一方で、厚生労働省の「国民生活基礎調査」を見ると、生活にゆとりがあるか苦しいかを尋ねた問いに対して「苦しい」と答えた割合は、安倍政権成立後わずかだが減少傾向にある。この割合は下のグラフのようにバブル崩壊後、長期にわたって増え続けてきた。現在もバブル崩壊前の約1.5倍もある(図表3)。

生活意識
上記リンク先より筆者が作成 拡大画像表示

 56%もの人が「生活が苦しい」と答えているのに、内閣府の「国民生活に関する世論調査」を見ると、生活に「満足している」「まあ満足している」と答えた人の合計は74.7%に達する。これはどういうことなのだろうか。

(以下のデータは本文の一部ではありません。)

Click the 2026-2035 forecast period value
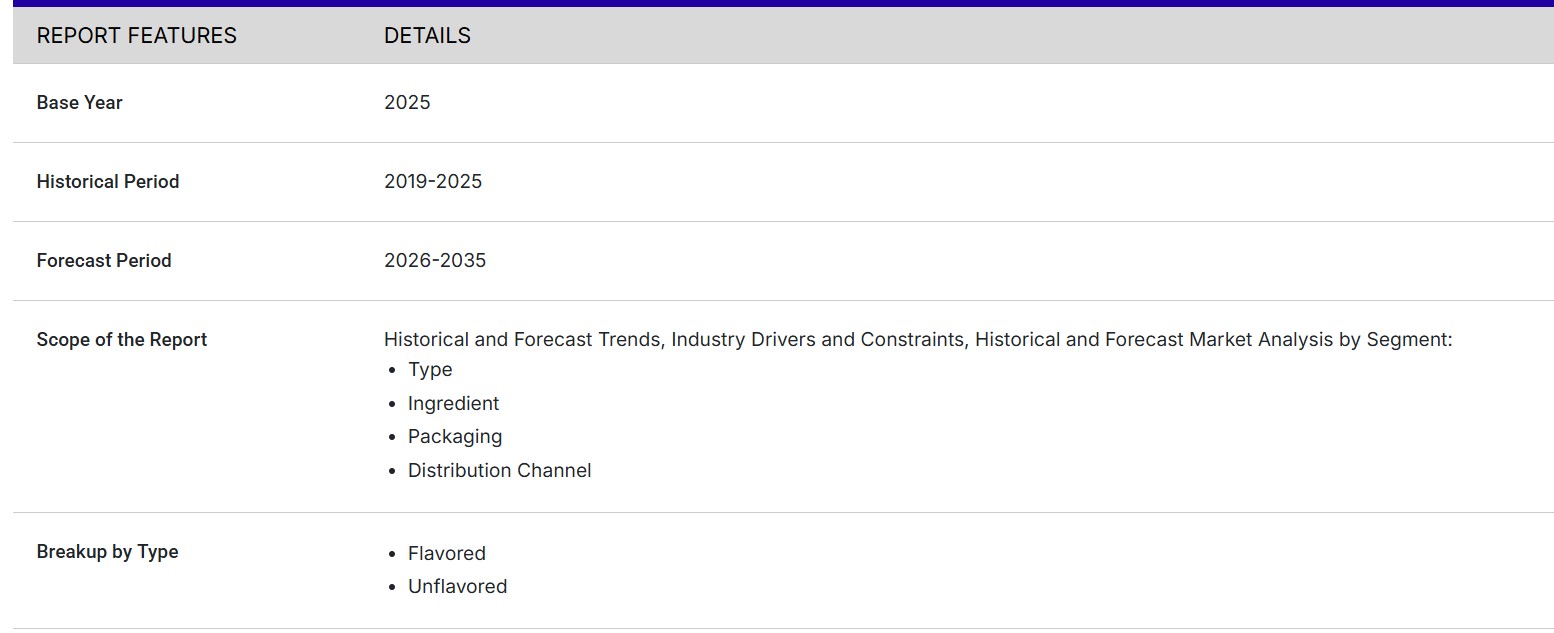[x=434, y=261]
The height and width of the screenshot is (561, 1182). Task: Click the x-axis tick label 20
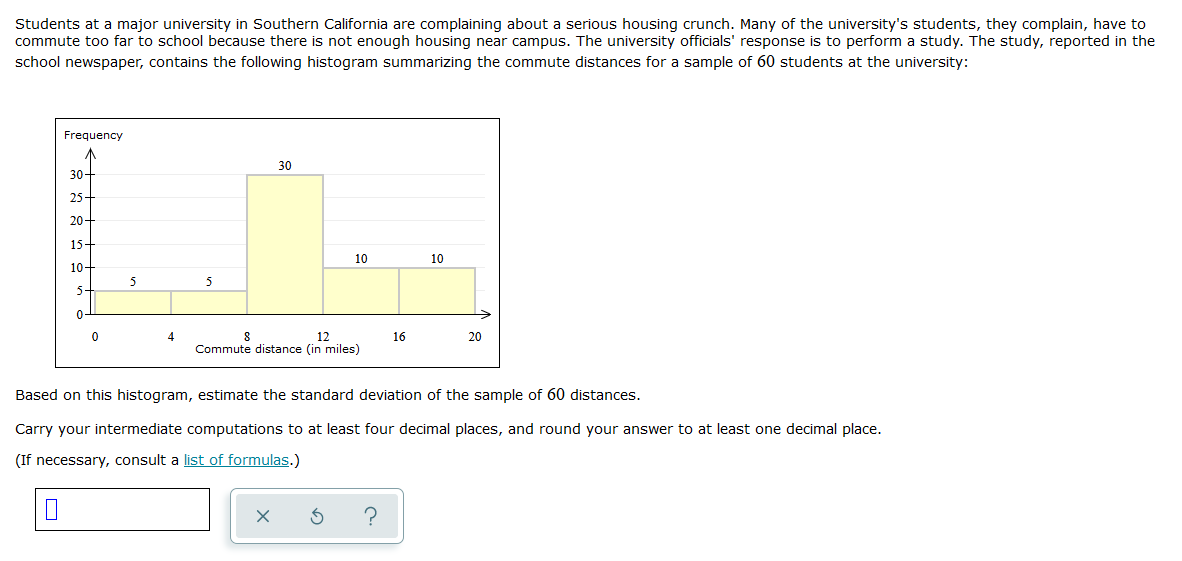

 いまの生活に満足しているという人の割合は、内閣支持率同様、60歳代が一番低く、世代が若くなるほど高くなり、18歳から29歳では83.2%となっている。

 同調査の去年と比べた生活の向上感を尋ねた項目では、若い世代ほど向上していると感じ、高齢世代ほど低下していると感じる傾向がはっきり出ている。全体では「向上している」と答えたのは7.2%にすぎないのに、18歳から29歳では22.7%と3倍以上ある。

長期不況で「期待値」下がった
失業の恐怖や民主政権のトラウマ

 つまり、長期不況の間人々の生活がどんどん悪化して、期待のレベルが下がってしまったために、安倍政権下のわずかの改善で満足するようになったと思われる。

 特に、バブルを知らず、不況期の就職状況ばかり聞かされて、脅されて育ってきた若い世代はそうなるのだろう。